L­legaron, como tantos otros, por las necesidades de mano de obra de la industria alemana. Los llamaron Gastarbeiter (trabajadores invitados), como dándoles a entender que se los invitaría a marcharse cuando ya no hicieran falta, pero muchos de ellos terminaron quedándose.

Y hoy viven en el país de acogida tres millones de los que ahora muchos llaman Deutschtürken -«turcoalemanes» o «germanoturcos»- como dando a entender que no son del todo ni de aquí ni de allí, y es como muchos a veces se sienten.

Es cierto que los hijos de muchos de esos inmigrantes, procedentes en su mayoría de las regiones más atrasadas como Anatolia y que llegaron sin saber leer ni escribir, han terminado integrándose plenamente en su nuevo país, se han casado en algunos casos con alemanes o están en la Universidad, en la policía o incluso en la política.

Pero tienen, sobre todo los de la generación de los padres, los que nacieron fuera, el alma partida, y siguen interesándose muchas veces más por lo que sucede en Turquía que por lo que pasa aquí.

Sus antenas parabólicas, que afean tantas fachadas de los grandes bloques de viviendas de Moabit, de Kreuzberg y de tantos otros barrios de inmigración, les permiten estar al tanto de los acontecimientos patrios.

Son todavía pocos los que solicitan un pasaporte alemán y más de la mitad dicen no sentirse suficientemente reconocidos ni bienvenidos en el país donde viven.

Hay un foso difícilmente salvable para muchos entre las dos culturas y que tiene mucho que ver con las respectivas religiones, y así, si dos tercios de los germanoturcos reclaman para el Islam carta de naturaleza en Occidente, casi tres cuartas partes de los alemanes opinan que no le corresponde.

Los primeros asocian al Islam virtudes como la solidaridad y la tolerancia mientras que, bajo el impacto de un terrorismo que desgraciadamente lleva con frecuencia el signo islamista, son muchos más los que lo vinculan por el contrario al peor de los fanatismos.

Pero las divisiones afectan también a la propia comunidad de origen turco que vive en Alemania: los kemalistas, de izquierdas y laicos, tienen poco en común con los simpatizantes del AKP del presidente Erdogan, en su mayoría fieles practicantes del Islam.

Las diferencias en el seno de la comunidad turca, no ya entre religiosos y laicos sino entre los propios musulmanes, han vuelto a aflorar ahora a raíz de la intentona golpista contra el Gobierno de Ankara por parte de un sector de las Fuerzas Armadas y la represión desatada por Erdogan.

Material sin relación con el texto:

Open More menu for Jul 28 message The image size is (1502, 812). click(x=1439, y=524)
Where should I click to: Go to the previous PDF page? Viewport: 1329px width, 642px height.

Los medios de comunicación germanos informan de campañas de denuncia y hostigamiento contra los partidarios del clérigo exiliado en EEUU Fethullah Gülen, un musulmán conservador dueño de un imperio de empresas y escuelas privadas a quien el Gobierno de Erdogan acusa estar detrás del frustrado golpe.

El presidente de la Fundación Diálogo y Educación, que representa al movimiento islámico Hizmet, fundado por Gülen, denuncia que sus miembros, que no superan en ningún caso los diez mil en Alemania, reciben continuas amenazas de los partidarios de Erdogan, que los consideran traidores a su patria.

En la Red circulan llamamientos al boicot de comercios en distintas ciudades alemanas regentados por supuestos partidarios de Gülen, lo que recuerda a muchos uno de los capítulos más siniestros de la historia alemana, cuando se llamó a la población a boicotear los negocios judíos.

Tucogermanos críticos de Erdogan que solían pasar siempre sus vacaciones en Turquía tienen ahora miedo de hacerlo, sobre todo después de que el Gobierno de Ankara haya decretado allí el estado de excepción para poder llevar a cabo con mayor tranquilidad la purga de sus adversarios.

Al mismo tiempo, las relaciones diplomáticas entre Turquía y Alemania, ambos aliados en la OTAN, no atraviesan su mejor momento desde que el Parlamento alemán aprobó una resolución sobre el genocidio llevado a cabo durante el imperio otomano contra el pueblo armenio, asunto este último que indignó a Ankara y pareció unir, aunque fuera por una sola vez, a los germanoturcos.